__WRITTEN TASK__
Return the passage about Glencairn below word for word, starting with "Glencairn is a" and going on through "of Historic Places.".

__DOCUMENT SECTION__
+++

Glencairn is a castle-like mansion in Bryn Athyn, Pennsylvania, that was home to the Pitcairn family for more than 40 years. Now the Glencairn Museum, it contains a collection of about 8,000 artworks, mostly religious in nature, from cultures such as ancient Egypt, ancient Greece, the Roman Empire and medieval Europe, as well as Islamic, Asian, and Native American works. The museum is affiliated with The New Church, and the building is on the National Register of Historic Places.

Mansion

Multi-millionaire businessman Raymond Pitcairn (1885–1966) and his wife, Mildred Glenn (died 1979) built "Glencairn" between 1928 and 1939. Its name was a combination of their surnames. Pitcairn, a member of the New Church himself, had no formal training in architecture and designed the Romanesque-style building using a series of models. The nine-story, granite-and-ruddy-colored-stone mansion features more than 90 rooms on 10 floors. It has three main sections – a central rectangle, and two large rectangular wings – that together measure approximately 175 feet by 135 feet. The exterior features a nine-story tower, carved doorways, pillars, and wall insets. The building also contains elaborate interior mosaics, monel metalwork, Early Medieval stained glass windows, and a replica of the Biblical tabernacle.

+++

__PROVIDED MATERIAL__
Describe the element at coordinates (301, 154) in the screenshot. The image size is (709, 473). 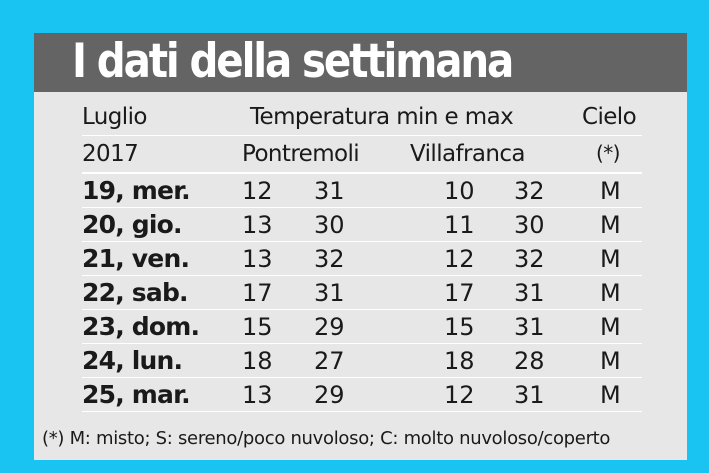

+++

__RESPONSE TO THIS EXERCISE__
Glencairn is a castle-like mansion in Bryn Athyn, Pennsylvania, that was home to the Pitcairn family for more than 40 years. Now the Glencairn Museum, it contains a collection of about 8,000 artworks, mostly religious in nature, from cultures such as ancient Egypt, ancient Greece, the Roman Empire and medieval Europe, as well as Islamic, Asian, and Native American works. The museum is affiliated with The New Church, and the building is on the National Register of Historic Places.